Polls suggest Kilicdaroglu has an edge but that Erdogan could yet prevail given his strong support base in the devout working-class Anatolian heartland.
Those who have followed Erdogan’s rise over the last three decades argue he will fight by all means to retain power, and that he could use state resources to his benefit to snatch a slim victory or to contest any narrow defeat.
“He would contest the results if they aren’t in his favour and if the margin is narrow, but he can’t do much if the opposition gets a landslide victory. He is at the weakest point in his political career,” said columnist Kadri Gursel.
Asked to comment on a possible challenge to the result by Erdogan, a presidency official told Reuters that in the event of irregularities, appeals would be made to the election board, something he said the main CHP opposition party could also do.
“But if the election is lost, saying ‘he will not leave office’ is completely meaningless and baseless,” he added.
Under Turkey’s voting system, a winner can be selected by gaining more than 50% of the ballots cast or, if no candidate hits that score, by winning a runoff, which is a likely scenario with polls showing Erdogan and his opponent short of a majority.
The most influential leader since Mustafa Kemal Ataturk founded modern Turkey a century ago, Erdogan has amassed power around an executive presidency, muzzled dissent, jailed critics and opponents and squeezed the media, judiciary and the economy, firing the last three central bank governors in two years.
He has elbowed aside powerful generals and defanged the army, with some trials of officers followed by a crackdown on dissent, sparked by a 2016 coup attempt against him.
In some ways, he and his Islamist-rooted AK Party (AKP) shifted Turkey away from Ataturk’s secular blueprint towards an Islamist-rooted agenda. His opponents describe him as a Sultan with the ambition of rivaling Ataturk as a historic figure.
“He accumulated power under him, such a system wouldn’t but create a crisis, it created a management crisis, an economic crisis and a state crisis,” said Gursel.
Most economists attribute sky-rocketing inflation, which touched 85% last year, and a protracted financial crisis to Erdogan’s unorthodox policies and mismanagement. He says his low-interest rate economic policy will not reverse if he wins.
Three days before voting, a combative Erdogan is still on TV screens and on the campaign trail, reeling off past successes by showcasing defence, gas and industrial mega projects.

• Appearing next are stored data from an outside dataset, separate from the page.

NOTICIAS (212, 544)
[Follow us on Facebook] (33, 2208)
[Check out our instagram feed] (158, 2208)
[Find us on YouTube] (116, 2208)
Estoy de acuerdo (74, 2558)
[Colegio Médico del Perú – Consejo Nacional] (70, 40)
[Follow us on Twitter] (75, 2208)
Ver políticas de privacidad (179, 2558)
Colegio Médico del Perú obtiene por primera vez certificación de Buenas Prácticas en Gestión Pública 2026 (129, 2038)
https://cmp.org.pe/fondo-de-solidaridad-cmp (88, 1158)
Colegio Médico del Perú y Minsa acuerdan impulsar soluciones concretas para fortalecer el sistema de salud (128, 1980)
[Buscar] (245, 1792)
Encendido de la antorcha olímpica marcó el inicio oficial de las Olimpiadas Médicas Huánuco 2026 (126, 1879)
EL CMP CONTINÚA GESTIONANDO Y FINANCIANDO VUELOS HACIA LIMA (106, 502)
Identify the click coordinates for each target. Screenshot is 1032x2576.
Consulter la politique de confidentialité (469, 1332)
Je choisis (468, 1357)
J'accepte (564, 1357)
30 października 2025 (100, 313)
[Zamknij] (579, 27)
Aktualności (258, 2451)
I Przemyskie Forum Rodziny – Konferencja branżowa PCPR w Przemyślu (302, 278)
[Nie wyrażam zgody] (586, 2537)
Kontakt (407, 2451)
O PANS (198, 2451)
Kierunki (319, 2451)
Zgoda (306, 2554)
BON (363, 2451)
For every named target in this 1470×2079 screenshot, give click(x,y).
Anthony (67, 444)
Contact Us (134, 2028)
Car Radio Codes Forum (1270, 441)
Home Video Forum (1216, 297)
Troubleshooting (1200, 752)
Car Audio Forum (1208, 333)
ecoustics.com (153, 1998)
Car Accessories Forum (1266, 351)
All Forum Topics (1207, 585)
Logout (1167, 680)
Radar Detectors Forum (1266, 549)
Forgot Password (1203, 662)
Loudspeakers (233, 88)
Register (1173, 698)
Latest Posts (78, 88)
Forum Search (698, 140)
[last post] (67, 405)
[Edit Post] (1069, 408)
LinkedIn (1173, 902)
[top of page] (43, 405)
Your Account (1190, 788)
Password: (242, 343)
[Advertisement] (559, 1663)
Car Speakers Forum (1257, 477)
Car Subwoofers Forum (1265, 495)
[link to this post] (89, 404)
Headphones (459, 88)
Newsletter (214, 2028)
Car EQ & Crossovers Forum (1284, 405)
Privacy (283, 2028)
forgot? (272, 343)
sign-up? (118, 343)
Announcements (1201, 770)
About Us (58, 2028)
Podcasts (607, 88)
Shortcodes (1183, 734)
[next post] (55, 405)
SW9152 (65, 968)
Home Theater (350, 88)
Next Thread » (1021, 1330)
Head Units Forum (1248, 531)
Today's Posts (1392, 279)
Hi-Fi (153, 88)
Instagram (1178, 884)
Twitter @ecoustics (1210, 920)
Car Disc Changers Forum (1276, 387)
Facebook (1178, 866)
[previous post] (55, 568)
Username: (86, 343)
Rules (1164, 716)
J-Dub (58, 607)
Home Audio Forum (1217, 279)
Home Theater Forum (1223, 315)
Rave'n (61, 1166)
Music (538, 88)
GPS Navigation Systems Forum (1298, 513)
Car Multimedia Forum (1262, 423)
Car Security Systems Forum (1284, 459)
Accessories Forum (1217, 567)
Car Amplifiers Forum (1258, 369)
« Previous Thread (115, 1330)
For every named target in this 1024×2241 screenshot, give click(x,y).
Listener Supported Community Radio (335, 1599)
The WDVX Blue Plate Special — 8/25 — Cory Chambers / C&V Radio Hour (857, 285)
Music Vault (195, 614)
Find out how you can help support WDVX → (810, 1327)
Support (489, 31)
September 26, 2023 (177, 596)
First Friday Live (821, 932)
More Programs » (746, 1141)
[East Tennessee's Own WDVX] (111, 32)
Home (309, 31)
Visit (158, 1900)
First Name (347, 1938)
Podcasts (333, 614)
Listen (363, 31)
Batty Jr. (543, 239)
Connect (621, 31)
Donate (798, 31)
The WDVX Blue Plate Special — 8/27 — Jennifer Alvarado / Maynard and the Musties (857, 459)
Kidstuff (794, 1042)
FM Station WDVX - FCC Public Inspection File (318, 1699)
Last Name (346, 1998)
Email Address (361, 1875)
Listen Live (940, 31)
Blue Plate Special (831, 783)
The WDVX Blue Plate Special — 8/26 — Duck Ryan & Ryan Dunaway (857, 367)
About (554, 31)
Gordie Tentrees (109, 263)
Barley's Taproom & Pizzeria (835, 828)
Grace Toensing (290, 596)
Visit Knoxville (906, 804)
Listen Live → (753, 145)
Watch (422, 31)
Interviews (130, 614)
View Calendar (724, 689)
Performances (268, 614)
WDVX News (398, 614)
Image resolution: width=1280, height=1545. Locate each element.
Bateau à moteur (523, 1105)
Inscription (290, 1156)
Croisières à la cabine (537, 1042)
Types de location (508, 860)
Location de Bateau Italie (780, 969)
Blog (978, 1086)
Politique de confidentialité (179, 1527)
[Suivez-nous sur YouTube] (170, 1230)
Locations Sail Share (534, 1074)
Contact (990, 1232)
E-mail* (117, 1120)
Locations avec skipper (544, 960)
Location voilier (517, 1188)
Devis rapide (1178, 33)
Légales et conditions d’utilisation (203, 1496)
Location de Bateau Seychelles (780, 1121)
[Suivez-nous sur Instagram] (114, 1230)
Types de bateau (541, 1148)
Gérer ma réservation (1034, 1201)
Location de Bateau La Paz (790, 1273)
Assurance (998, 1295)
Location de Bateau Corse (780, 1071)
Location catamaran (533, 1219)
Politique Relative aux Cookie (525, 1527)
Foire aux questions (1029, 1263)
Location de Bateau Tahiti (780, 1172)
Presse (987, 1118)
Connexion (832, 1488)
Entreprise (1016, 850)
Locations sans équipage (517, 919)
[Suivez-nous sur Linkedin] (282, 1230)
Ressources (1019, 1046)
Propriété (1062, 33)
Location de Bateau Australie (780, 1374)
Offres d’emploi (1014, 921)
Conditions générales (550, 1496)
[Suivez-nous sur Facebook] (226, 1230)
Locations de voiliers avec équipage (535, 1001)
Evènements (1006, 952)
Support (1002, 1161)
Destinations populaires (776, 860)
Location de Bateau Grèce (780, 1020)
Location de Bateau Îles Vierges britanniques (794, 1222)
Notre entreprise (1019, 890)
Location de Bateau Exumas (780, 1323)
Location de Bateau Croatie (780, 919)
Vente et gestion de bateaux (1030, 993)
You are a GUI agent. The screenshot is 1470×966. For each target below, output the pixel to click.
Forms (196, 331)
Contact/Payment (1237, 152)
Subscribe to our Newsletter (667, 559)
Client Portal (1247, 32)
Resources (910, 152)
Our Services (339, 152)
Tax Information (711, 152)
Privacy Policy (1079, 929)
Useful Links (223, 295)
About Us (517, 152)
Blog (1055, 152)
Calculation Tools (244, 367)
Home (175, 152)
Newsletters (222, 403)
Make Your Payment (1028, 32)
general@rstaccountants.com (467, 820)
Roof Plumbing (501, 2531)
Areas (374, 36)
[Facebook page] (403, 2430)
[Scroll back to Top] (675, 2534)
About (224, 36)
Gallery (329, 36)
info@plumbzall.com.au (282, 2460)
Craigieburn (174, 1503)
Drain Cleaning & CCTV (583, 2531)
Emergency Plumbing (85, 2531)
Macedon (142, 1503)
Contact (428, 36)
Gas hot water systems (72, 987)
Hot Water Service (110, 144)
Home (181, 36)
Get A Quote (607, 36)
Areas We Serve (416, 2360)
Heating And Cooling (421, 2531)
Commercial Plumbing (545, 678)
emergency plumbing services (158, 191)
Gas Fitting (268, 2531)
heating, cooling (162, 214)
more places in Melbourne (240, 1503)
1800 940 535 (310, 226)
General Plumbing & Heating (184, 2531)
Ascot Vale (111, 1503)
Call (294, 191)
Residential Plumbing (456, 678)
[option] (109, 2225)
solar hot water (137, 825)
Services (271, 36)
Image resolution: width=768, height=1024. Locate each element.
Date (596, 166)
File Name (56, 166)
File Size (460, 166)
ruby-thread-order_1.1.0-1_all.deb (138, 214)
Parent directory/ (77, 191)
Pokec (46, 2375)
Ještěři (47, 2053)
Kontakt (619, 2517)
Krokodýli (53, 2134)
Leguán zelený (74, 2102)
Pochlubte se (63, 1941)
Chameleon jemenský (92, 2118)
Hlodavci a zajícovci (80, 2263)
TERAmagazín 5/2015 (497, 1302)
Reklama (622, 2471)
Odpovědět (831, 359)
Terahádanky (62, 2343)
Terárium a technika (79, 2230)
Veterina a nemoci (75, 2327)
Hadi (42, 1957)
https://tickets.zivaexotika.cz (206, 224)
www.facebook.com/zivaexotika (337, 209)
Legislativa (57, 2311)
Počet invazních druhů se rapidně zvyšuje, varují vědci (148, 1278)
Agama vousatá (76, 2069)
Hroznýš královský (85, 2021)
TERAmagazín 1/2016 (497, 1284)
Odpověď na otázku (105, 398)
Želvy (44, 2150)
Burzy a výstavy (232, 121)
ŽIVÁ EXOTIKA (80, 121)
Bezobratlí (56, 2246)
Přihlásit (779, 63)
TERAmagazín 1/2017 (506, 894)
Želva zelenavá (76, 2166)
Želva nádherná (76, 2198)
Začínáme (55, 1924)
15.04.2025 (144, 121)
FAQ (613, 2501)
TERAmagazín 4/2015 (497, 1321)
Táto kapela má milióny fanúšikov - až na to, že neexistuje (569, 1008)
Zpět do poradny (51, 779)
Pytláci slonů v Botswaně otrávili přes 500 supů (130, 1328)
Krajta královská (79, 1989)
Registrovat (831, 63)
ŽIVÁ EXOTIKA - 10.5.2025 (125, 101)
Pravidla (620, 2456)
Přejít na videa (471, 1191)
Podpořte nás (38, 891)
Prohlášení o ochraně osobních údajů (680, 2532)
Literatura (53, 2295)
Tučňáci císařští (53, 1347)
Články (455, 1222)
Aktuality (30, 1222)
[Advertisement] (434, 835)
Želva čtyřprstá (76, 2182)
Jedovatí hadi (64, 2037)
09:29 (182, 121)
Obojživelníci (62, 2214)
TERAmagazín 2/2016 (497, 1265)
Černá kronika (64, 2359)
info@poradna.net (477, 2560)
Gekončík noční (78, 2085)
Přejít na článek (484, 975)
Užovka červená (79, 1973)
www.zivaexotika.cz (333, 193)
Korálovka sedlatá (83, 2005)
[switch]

“What drives him is power, a sense that he is on a mission. He wants to rival Ataturk,” said Sinan Ulgen, director of the Istanbul think tank EDAM.
The tumbling economy and what some critics saw as a feckless response to the quake have hurt Erdogan’s fortunes, especially after questions were raised that some builders in the worst-hit areas had been given amnesty despite earlier construction violations, thus increasing buildings’ vulnerability to quakes.
“Erdogan came to power on the back of an economic crisis and a disastrous earthquake and will leave the same way,” Gursel said, referring to the spiralling inflation of the 1990s following a massive 1999 quake near Istanbul.
Analysts point out that historically inflation and economic crises have brought down every single Turkish government that was seen responsible for mismanaging state affairs.
“It’s the economy that lost him popularity,” said Ulgen. “It has become an economy which doesn’t operate on free and fair principles, but on vested interests.”
Many Turks are struggling to pay for food, schools and rent with workers’ minimum monthly salaries worth the equivalent of $436 because of the currency devaluation.
When Erdogan came to power in 2003 Turkey was on the economic rebound and seemed an incredible success story and the envy of its neighbours.
The man himself, son of a sea captain, is an instinctive, charismatic politician who electrifies the campaign trail thanks to a natural bond with admiring masses across Anatolia.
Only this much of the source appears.